“Great day to be a bow hunter!” … “I’m so lucky to be a bow hunter!” … I can’t tell you how many times I’ve mumbled those sayings over the last few weeks. But for whatever reason, as I get older I cherish the opportunity to climb a tree and participate in this sport I have loved for so many years. On the morning of October 27, I started my day out saying, “It feels like a good day to be a bow hunter!” And indeed it was!
With it being late October, I definitely wanted to focus in on sets with scrapes in and around the area. I went to a place I call the Park Oak. It’s the same set where I shot a 153 about three years ago with Aaron Bennett filming me following a long day in the rain. At first light, I looked around in areas where I had seen scrapes in the past. Limbs that once hung down low were broken and the ground ripped to shreds. This sight put a big smile on my face!
Shortly after, the first buck of the morning appeared. A 130 inch three year old eight-point came in and worked a scrape at thirty yards. From then until 8:30, we never had a single second where we could not see a buck somewhere around us. They seemed to be in the mood to not move far. They were working scrapes and checking does, but hung in the area all morning.

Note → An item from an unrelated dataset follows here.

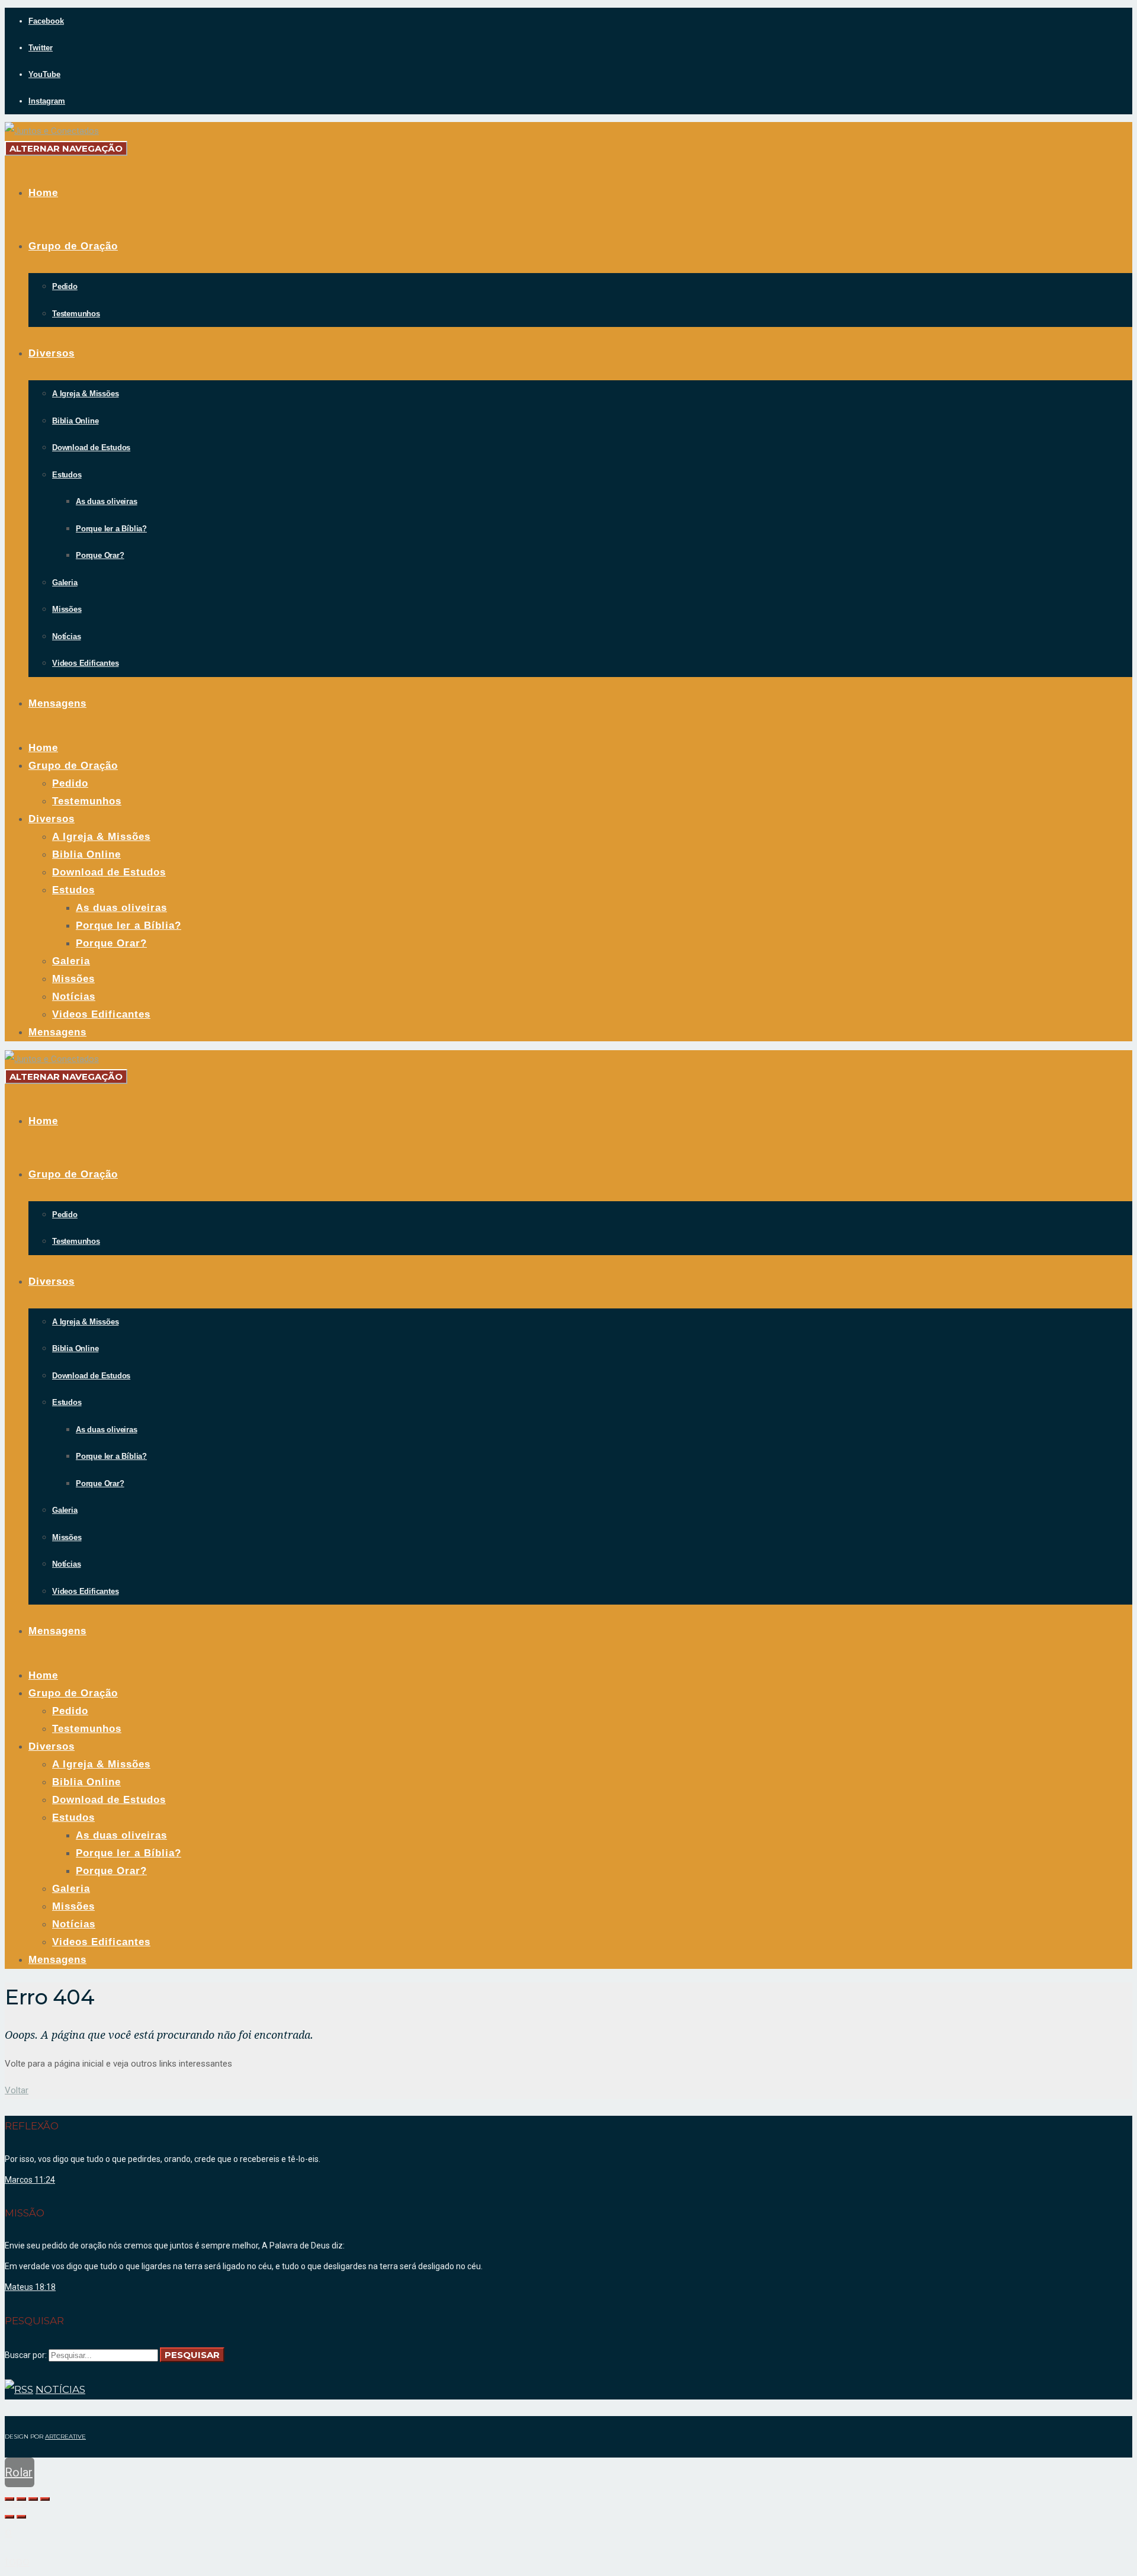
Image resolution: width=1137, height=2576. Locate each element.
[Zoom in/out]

At 8:00, a new doe came flying through the draw just north of us. She ran right past a two year old who was just standing there. He immediately turned and looked on her back trail. For the next twenty minutes, the two year old stood there staring. I knew in my mind there must be a buck there, but didn’t know anything about him. Finally, the two year old sheepishly walked to the north. His body posture indicated to me he was fearful. Shortly thereafter, I heard the
distinct sound of antlers. I couldn’t tell if it was sparing or rubbing. All I knew is that it was close!
I looked up at cameraman Tim Young and confirmed it was definitely antlers rubbing. As he grabbed the camera, I pulled out the final prototype of the new MAD Hyper Growl. I started breathing intensely, hyper growling, growling, and snort wheezing – all in about a fifteen second sequence. I put the call away and grabbed my bow as I always do in anticipation of a buck’s approach. Seconds after grabbing my bow, and with the cameras still running, I looked up to see
a giant headed straight towards us from where the sounds of rubbing occurred. The buck walked in as if he was a year and half. He made his way through a wide-open lane from forty-five yards all the way to twenty-five. He turned to give me a dead broadside shot. I must have been a little nervous when I shot because I hit him a little back. The arrow was definitely in the ribs, but I was certain I hit liver.
We backed out, looked at the footage, and decided to wait. After the appropriate time we went back to track him, and I am glad we waited. The blood trail led to his first bed. We continued the trail to his second bed where we found the deer – and he was still warm.
This deer got the name “Treat” because I encountered him last year on Halloween morning before I killed Chiquita. I’m guessing him to be at least four and a half, but by all indications, he is likely five or older. Since last year, he blew from about 165 to 195 1/8! This is my largest typical whitetail ever, and ties my all time best.
Yup, sure was a great day to be a bow hunter. Good luck to everyone! The movement has started!